Assignment: Within the entries below, find every line that has the string "accomplish", then copy it.

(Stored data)

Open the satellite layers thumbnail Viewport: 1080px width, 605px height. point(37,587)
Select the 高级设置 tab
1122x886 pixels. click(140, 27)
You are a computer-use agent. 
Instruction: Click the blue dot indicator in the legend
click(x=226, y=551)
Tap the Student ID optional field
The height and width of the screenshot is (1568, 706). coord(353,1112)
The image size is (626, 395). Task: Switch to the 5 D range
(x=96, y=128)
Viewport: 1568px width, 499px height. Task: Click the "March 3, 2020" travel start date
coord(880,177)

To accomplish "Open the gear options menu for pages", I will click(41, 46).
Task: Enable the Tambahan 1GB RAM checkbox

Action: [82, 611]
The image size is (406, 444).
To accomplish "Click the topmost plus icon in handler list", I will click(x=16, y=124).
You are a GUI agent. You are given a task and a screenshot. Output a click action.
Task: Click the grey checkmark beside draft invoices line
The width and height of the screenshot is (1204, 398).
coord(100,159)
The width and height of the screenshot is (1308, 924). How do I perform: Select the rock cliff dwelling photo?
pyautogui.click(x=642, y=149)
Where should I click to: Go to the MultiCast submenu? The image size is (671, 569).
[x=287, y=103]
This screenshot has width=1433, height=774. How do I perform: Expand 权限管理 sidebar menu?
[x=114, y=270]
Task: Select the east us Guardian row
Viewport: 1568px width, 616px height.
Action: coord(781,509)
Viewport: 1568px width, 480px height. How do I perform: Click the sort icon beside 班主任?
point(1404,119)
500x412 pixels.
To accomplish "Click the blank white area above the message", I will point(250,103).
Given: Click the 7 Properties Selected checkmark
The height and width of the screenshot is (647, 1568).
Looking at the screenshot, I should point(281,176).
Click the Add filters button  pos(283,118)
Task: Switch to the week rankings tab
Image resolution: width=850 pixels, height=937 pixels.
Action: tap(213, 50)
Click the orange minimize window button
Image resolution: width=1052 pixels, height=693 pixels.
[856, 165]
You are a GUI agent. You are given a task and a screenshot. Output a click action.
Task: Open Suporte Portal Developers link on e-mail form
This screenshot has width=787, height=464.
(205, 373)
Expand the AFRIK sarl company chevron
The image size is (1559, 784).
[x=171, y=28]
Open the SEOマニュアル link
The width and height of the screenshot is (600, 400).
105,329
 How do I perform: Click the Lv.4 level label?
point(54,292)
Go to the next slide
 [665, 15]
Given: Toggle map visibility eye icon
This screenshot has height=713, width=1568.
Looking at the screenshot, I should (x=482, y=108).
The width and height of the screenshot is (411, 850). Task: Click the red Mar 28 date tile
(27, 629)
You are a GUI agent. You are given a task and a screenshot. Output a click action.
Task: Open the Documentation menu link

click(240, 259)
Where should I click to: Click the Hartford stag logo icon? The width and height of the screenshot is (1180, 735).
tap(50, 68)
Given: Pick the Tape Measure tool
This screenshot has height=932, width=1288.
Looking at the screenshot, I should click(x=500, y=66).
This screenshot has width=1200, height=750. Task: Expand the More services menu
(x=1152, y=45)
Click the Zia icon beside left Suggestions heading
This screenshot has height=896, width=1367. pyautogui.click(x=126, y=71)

Solution below:
To accomplish "Open the gear options menu for pages", I will click(41, 46).
To accomplish "Click the topmost plus icon in handler list", I will click(x=16, y=124).
To accomplish "Click the blank white area above the message", I will point(250,103).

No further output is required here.